A base library, the "libc", provides a development environment for the developers. Written in C, it only supports C but is enough to compile a multi-language compiler. The system and libc library calls are all documented in the same way the programs are. From this point developers can compile and use the software and languages of their choice, as the system and library calls are most of the time following the UNIX standards.

For end users.

The end users will simply use the applications developed by the above developers. This can be done transparentely from their original programming language. There are even systems where a single installation of a program can talk any user's language, provided the translation has been written. Of course both text-based and graphical environments are available.

Thousands of applications are available on almost all UNIX systems. Some sites are very famous at referencing them, such as "Freshmeat" http://freshmeat.net.


User applications

Through usage, UNIX applications tend to use similar ways for their compilation and installation from source. However, not everyone wants to compile every software they need, as it can be long, and complex if there are errors during this process. This is the role of the many UNIX distributions available today, and many of them have their own, simplified way to install software.

From source.

This is also used for binary files, the word "source" can be interpreted as "directly for the author/vendor" instead as "source code".

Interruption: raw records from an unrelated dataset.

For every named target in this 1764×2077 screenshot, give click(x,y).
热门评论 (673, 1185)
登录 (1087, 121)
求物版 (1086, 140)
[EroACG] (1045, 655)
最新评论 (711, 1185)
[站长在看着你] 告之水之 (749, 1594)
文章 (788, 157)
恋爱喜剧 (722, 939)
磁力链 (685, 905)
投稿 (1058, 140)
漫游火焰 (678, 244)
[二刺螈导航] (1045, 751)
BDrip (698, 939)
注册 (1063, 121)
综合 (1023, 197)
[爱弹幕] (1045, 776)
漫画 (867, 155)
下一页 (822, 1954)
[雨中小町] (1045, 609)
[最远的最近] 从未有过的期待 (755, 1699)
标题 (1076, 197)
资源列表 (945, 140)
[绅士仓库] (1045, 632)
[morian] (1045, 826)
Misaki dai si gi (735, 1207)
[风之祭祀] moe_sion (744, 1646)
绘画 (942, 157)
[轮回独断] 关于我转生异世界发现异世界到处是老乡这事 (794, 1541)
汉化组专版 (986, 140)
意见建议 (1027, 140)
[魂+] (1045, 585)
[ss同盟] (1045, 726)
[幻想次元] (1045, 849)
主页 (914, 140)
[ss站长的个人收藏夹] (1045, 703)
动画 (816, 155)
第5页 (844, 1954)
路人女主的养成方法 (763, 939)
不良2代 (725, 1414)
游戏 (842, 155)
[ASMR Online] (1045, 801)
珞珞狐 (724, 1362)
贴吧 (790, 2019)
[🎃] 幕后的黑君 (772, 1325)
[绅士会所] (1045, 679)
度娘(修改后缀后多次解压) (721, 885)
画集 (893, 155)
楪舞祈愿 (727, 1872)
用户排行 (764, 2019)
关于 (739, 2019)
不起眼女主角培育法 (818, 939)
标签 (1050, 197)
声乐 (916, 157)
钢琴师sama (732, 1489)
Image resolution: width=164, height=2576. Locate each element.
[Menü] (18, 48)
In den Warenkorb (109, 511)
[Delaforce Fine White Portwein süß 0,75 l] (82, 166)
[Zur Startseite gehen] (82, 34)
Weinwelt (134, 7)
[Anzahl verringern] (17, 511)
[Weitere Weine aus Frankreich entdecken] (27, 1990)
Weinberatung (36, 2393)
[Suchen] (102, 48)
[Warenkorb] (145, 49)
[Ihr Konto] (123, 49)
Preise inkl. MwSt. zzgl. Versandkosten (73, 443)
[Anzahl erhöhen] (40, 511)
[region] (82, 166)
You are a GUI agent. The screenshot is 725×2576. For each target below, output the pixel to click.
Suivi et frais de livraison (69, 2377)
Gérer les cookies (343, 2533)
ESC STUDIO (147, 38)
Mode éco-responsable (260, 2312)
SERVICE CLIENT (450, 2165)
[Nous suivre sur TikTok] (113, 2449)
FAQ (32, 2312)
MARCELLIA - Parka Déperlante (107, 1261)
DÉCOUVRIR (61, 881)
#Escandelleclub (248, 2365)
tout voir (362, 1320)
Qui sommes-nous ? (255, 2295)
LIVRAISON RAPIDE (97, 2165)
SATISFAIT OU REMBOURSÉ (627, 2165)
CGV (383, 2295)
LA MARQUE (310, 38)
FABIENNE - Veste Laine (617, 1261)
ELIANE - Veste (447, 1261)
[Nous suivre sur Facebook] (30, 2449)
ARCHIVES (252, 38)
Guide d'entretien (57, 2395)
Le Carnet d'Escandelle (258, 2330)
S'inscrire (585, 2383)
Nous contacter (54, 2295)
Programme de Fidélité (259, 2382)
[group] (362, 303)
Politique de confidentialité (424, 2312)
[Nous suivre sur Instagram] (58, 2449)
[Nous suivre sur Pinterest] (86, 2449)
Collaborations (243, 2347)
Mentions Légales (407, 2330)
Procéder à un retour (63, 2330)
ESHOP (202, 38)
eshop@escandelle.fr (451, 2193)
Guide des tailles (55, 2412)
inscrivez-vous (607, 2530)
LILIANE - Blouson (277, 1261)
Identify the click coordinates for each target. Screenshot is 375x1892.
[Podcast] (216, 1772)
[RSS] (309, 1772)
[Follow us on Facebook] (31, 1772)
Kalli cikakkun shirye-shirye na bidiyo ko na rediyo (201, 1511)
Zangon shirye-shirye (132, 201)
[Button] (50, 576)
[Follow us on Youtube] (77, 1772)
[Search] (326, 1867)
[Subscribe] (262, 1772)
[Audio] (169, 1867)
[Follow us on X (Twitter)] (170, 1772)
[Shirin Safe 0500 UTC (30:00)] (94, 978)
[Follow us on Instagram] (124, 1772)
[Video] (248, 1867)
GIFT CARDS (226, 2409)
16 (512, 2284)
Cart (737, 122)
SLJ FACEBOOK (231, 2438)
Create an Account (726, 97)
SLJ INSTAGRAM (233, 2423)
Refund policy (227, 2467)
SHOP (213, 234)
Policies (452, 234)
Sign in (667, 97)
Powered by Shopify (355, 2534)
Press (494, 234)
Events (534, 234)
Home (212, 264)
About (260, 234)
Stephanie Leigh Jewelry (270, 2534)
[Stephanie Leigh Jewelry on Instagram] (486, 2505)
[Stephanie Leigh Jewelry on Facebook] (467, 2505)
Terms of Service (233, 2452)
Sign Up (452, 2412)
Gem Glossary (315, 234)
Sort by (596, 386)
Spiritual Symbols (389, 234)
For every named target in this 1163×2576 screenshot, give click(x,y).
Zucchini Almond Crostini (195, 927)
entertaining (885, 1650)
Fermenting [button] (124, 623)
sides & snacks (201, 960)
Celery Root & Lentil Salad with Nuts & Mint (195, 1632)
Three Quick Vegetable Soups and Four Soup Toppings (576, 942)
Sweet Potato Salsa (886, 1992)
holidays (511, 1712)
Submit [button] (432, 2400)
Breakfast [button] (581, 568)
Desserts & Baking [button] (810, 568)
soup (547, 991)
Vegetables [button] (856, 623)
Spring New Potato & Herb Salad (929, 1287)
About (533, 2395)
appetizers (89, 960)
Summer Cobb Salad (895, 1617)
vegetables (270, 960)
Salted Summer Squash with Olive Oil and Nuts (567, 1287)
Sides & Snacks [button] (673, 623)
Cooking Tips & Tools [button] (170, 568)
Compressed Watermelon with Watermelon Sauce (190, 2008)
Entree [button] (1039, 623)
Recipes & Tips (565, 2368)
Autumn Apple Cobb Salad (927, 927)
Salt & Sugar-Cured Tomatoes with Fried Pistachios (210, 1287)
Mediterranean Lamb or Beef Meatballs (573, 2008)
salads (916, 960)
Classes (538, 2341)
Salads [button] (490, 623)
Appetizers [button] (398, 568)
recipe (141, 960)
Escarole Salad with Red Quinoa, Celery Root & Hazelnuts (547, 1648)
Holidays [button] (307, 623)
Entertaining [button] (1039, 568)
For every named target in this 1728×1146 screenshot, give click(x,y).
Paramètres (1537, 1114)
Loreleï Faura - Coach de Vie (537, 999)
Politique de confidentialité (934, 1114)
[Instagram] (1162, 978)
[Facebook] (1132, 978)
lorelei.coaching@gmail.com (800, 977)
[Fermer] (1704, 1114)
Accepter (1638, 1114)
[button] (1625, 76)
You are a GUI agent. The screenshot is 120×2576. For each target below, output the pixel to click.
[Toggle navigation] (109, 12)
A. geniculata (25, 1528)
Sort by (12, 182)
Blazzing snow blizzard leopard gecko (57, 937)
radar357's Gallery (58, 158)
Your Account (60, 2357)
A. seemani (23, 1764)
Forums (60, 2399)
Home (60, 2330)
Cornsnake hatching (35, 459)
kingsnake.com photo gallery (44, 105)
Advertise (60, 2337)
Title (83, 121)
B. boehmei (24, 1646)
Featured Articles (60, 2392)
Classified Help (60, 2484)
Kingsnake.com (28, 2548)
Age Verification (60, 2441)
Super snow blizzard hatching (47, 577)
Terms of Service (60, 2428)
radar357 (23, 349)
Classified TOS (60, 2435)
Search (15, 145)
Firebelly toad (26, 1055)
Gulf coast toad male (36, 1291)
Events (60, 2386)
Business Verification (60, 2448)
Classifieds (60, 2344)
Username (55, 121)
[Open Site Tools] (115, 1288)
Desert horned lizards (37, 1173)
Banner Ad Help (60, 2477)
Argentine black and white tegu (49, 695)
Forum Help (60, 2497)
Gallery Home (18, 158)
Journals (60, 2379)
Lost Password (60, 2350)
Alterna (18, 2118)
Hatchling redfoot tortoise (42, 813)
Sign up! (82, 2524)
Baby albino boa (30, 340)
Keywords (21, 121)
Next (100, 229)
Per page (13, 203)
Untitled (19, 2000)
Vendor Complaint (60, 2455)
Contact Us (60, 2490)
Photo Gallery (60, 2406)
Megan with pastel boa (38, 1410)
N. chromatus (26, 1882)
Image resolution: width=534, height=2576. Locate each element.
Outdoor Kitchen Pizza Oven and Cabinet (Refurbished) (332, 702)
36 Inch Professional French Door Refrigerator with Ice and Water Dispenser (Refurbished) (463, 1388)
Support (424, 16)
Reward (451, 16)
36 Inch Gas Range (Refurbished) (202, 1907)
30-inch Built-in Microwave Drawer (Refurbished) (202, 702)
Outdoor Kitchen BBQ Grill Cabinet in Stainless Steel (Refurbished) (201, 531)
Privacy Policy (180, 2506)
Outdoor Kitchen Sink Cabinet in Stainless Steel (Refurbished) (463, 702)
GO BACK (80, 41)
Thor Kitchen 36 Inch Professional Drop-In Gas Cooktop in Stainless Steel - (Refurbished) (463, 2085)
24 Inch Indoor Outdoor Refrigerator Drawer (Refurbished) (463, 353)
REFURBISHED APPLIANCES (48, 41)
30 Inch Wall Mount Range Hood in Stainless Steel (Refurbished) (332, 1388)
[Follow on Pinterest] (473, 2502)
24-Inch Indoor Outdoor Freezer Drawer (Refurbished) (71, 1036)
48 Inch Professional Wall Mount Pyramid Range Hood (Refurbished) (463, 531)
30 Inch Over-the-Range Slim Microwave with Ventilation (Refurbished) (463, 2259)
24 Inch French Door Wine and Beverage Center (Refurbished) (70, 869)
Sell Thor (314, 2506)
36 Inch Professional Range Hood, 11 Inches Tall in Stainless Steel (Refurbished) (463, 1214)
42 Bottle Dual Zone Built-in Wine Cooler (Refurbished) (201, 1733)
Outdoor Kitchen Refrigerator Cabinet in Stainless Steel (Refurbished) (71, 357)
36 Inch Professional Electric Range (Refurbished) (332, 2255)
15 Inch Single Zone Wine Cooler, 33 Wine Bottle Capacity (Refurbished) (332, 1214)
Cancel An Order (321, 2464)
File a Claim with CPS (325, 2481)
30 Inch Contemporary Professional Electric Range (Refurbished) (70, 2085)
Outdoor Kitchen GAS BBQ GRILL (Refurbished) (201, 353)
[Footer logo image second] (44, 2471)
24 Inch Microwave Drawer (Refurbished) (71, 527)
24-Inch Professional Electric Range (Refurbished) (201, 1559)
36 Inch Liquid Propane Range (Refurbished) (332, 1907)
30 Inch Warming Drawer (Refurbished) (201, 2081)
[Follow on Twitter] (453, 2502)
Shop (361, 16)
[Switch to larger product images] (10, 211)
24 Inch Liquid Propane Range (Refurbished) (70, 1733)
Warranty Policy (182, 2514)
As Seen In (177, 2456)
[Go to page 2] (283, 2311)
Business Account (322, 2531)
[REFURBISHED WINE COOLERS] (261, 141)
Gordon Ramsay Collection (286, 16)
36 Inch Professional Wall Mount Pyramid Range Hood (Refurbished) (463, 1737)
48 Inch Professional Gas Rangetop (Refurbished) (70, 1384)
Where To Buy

The simplest way for developers is to use the famous make program. It allows the compilation and installation with only two commands:

Example 1-2. Compiling and installing from source

$ make
[...] [and if everything went right:]
$ make install
[...]

Originally written for C programs, this program supports, or has equivalents for many different languages. However, in order to increase portability of a program, or just in necessity of a more complex system, many programs use software like the GNU foundation's autotools, which automatically creates the necessary files for the given platform. The commands to invoke are typically the following:

Example 1-3. Installing from self-configuring source

$ ./configure && make && make install

Not every software uses these methods, in any case however documentation is present in the README or INSTALL files, as a tacit convention.

From the distributions.

Two different systems are mainly used by distributions: ports and packages.

A "port" is a script, and eventually a set of patchs, which automatically runs all the commands needed to perform a compilation of a given software. It may even be able to generate binary packages of the software, avoiding its recompilation of other similar platforms. Ports are generally quite easy to write, can be updated quickly, and don't waste too much disk space.

Installing software from a port is generally a bit like the first case of installation from source:

Example 1-4. Installing a ported software

$ cd /var/ports/software
$ make
[...]
$ make install
[...]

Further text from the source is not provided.